Each time the price per gallon approaches $4, I get a knot in my stomach.
In that, I’m sure I’m not alone.
Nor should it be a shock that the skeptics quickly weighed in on the need for a proposed law and justice property tax increase and a bond for Whidbey General Hospital improvements.
The sense of of mistrust toward government is like a festering wound which is constantly having the scab ripped off.
How many times have you heard the comment, “isn’t that what the lottery revenue was supposed to pay for?”
Most people are willing to pay their fair share for improved public safety, and hopefully most understand what a valuable community resource we have in Whidbey General Hospital.

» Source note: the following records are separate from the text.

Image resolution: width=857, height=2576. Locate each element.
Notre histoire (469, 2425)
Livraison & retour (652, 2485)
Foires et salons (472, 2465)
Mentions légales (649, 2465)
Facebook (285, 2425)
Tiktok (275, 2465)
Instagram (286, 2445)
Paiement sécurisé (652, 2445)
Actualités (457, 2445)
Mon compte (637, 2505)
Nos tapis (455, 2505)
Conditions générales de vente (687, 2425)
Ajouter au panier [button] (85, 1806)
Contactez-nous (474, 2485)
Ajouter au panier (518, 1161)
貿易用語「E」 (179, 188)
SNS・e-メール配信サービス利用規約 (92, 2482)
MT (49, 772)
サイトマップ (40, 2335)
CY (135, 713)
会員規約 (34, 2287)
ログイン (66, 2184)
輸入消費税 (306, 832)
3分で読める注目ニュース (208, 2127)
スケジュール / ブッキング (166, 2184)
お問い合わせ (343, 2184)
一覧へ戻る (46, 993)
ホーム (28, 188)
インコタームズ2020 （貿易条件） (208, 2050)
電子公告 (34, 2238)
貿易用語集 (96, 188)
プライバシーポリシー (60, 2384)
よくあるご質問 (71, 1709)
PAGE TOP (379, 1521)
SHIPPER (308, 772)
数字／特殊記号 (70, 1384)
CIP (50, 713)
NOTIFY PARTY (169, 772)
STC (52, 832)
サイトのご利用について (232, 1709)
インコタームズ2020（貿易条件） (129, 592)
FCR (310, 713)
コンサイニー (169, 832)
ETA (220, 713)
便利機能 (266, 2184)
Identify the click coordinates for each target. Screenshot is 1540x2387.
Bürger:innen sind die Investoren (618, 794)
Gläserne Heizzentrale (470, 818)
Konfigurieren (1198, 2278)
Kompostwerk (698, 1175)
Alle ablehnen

People simply want to know how every tax dollar will be spent.
And that’s absolutely fair.
The perception is that, once a tax or bond is approved, all bets are off and the money won’t be used in the manner promised. Or, that a tax, despite having an expiration date, will never go away.
Unfortunately, for many people, perception is reality.
The onus is on those seeking taxpayer dollars to convince those paying that their money will be well spent, and that they won’t later feel betrayed.
Voters have a job as well. It’s crucial to read, ask questions and listen. Simply rejecting a proposed tax increase or bond outright isn’t good stewardship.
As your community newspaper, we will be doing our part to ask the tough questions, and we’ll strive to provide you with as much information as possible to make an informed vote.